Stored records
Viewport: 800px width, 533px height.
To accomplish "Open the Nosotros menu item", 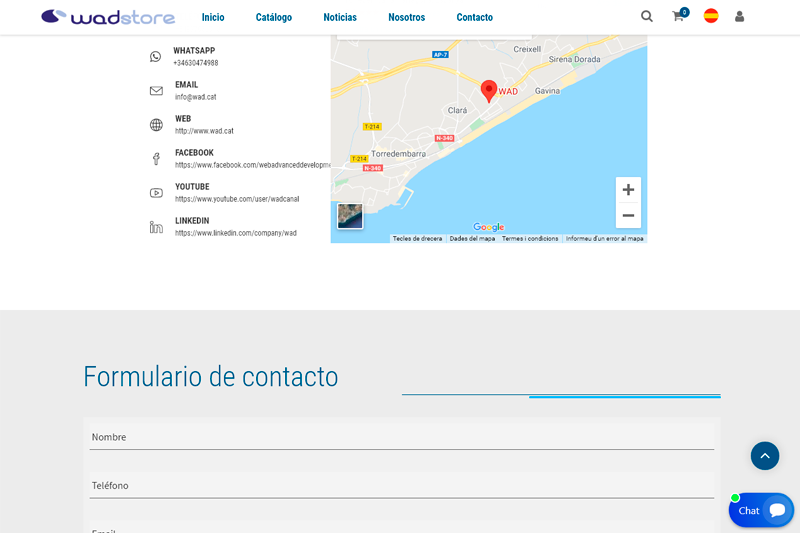I will [x=406, y=17].
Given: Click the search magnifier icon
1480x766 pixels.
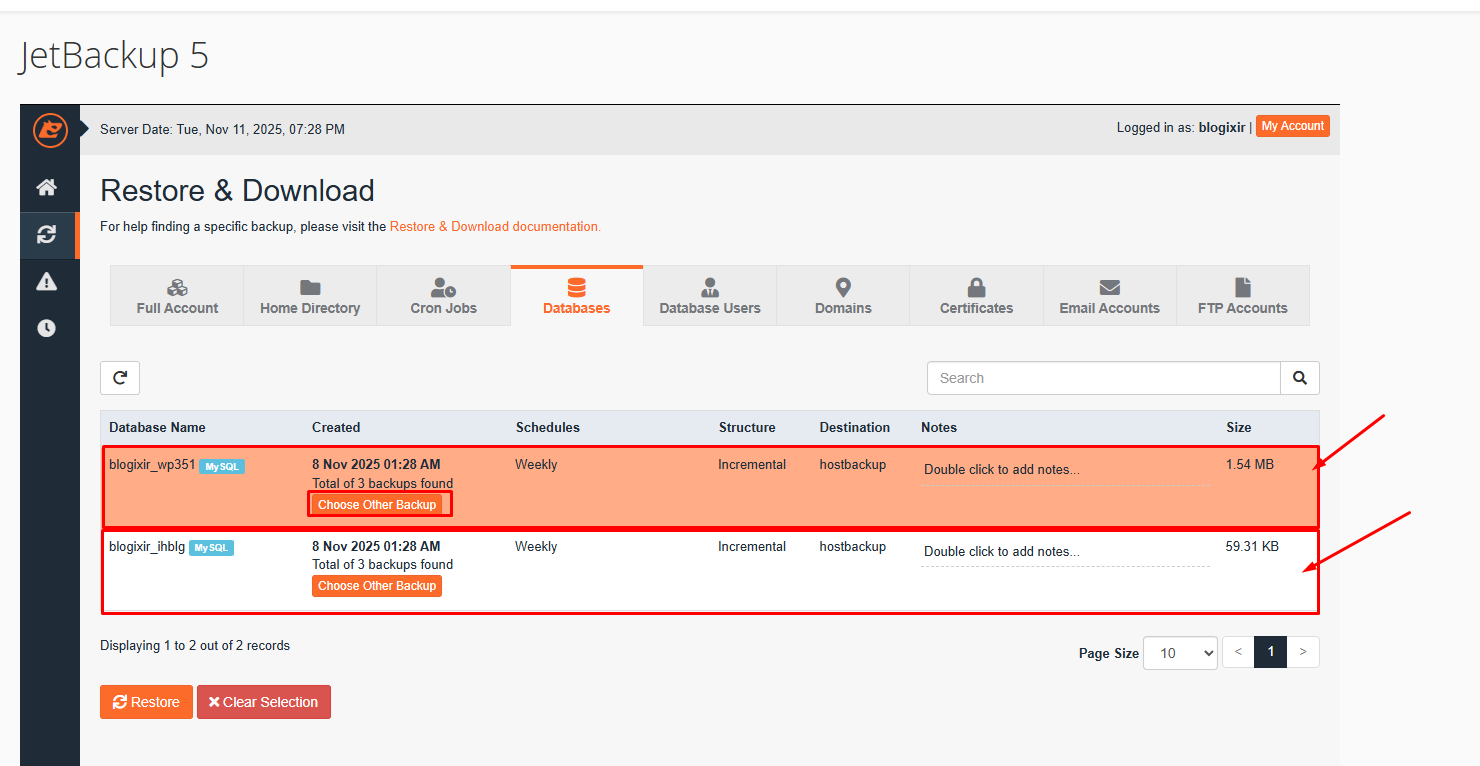Looking at the screenshot, I should click(x=1299, y=378).
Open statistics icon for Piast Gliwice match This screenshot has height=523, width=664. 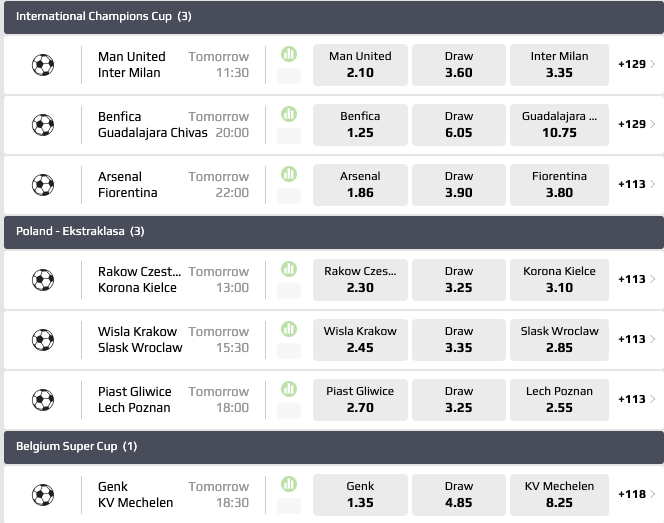(x=289, y=389)
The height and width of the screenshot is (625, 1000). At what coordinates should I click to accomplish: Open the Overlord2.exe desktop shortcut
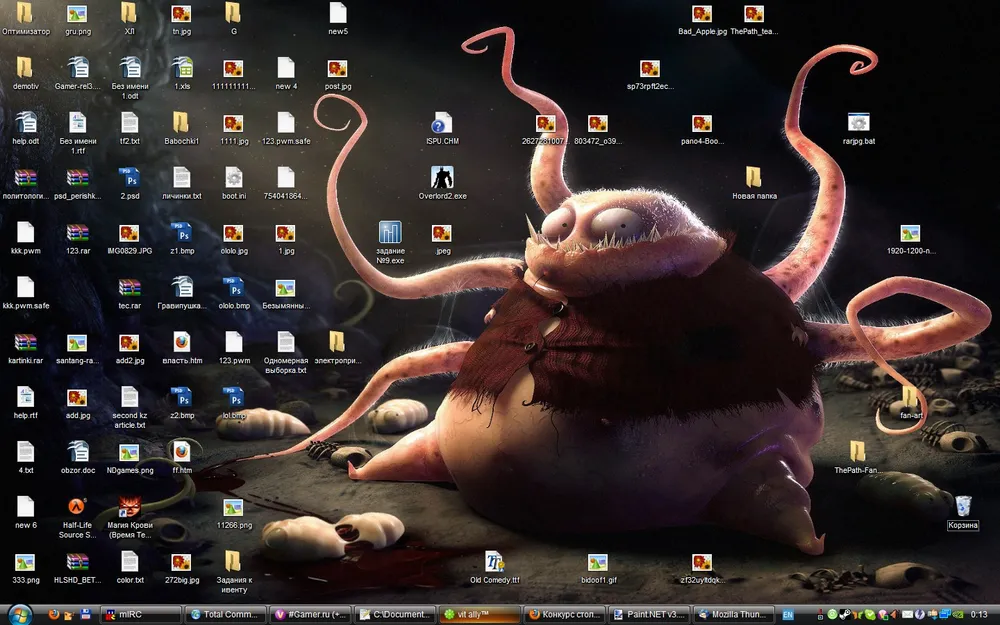point(442,178)
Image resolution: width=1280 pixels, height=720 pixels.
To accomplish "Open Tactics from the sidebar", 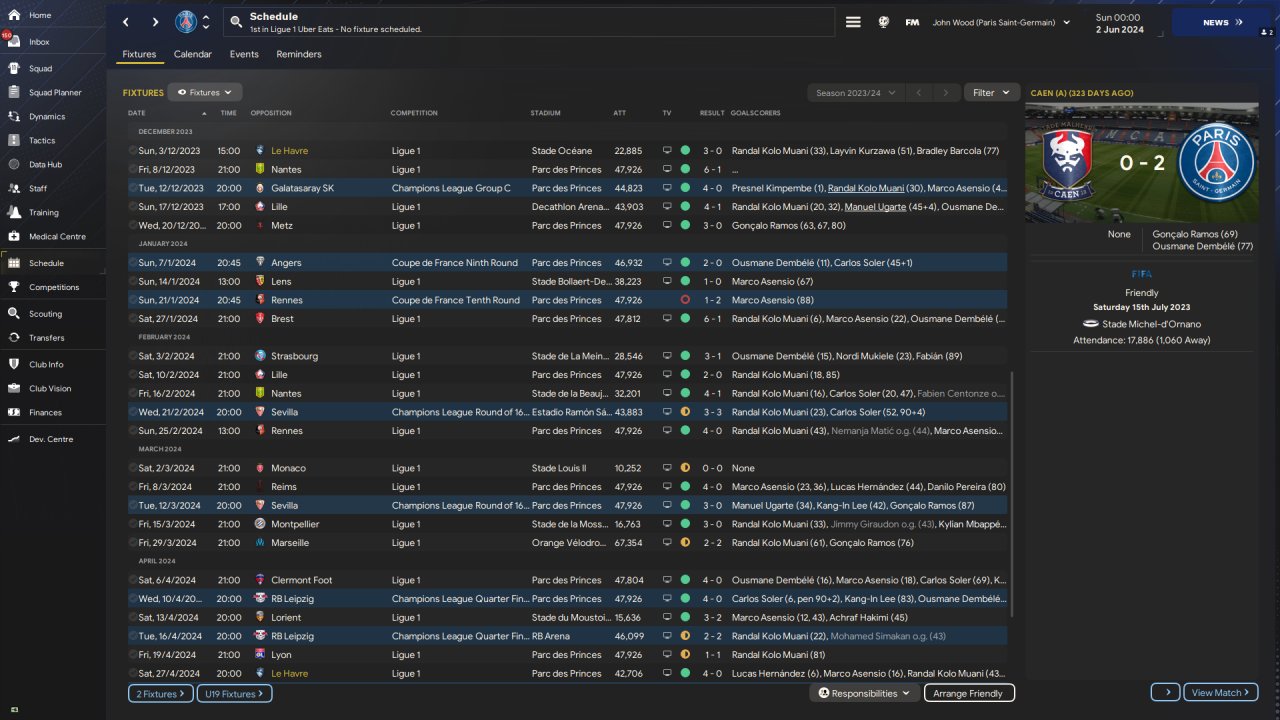I will [x=14, y=141].
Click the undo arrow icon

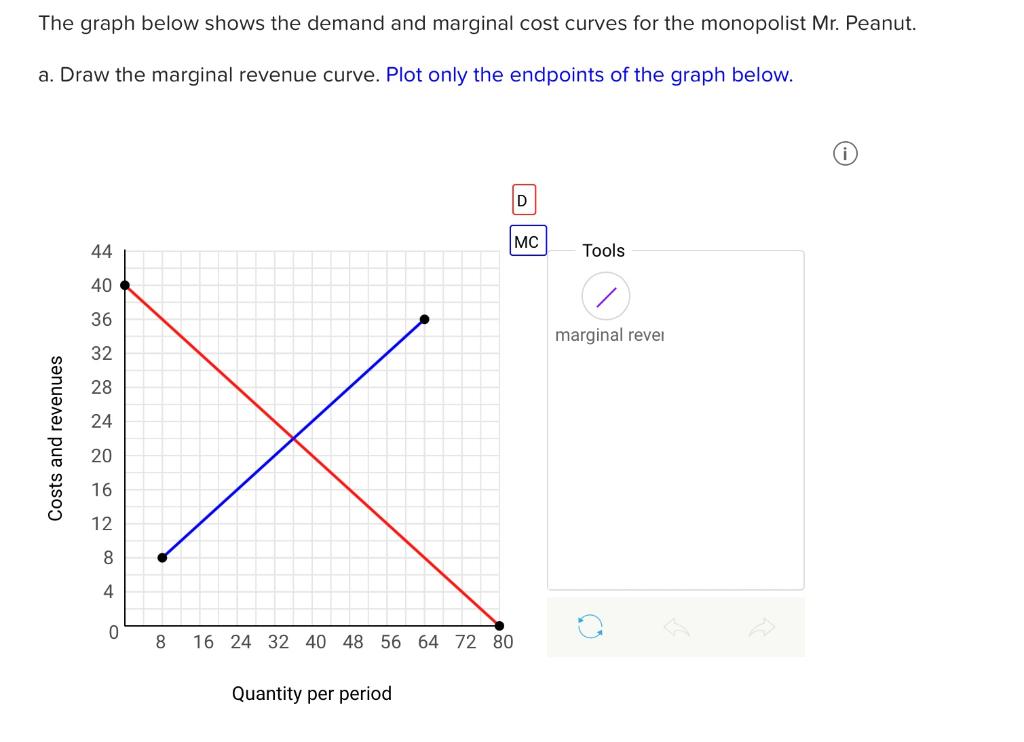(x=676, y=628)
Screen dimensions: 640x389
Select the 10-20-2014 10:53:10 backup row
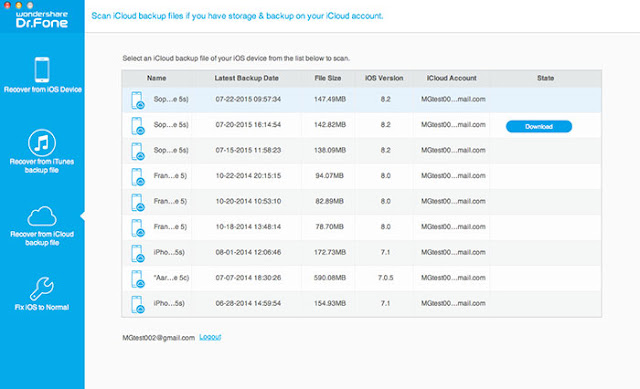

WORK INSTRUCTIONS
Word for word, set down the lines from the line with "Click the undo arrow icon" through the last line of the entries, and nothing else; the pictures stay out.

WRITTEN RESPONSE
Click the undo arrow icon

(x=676, y=628)
Screen dimensions: 640x389
Select the 10-20-2014 10:53:10 backup row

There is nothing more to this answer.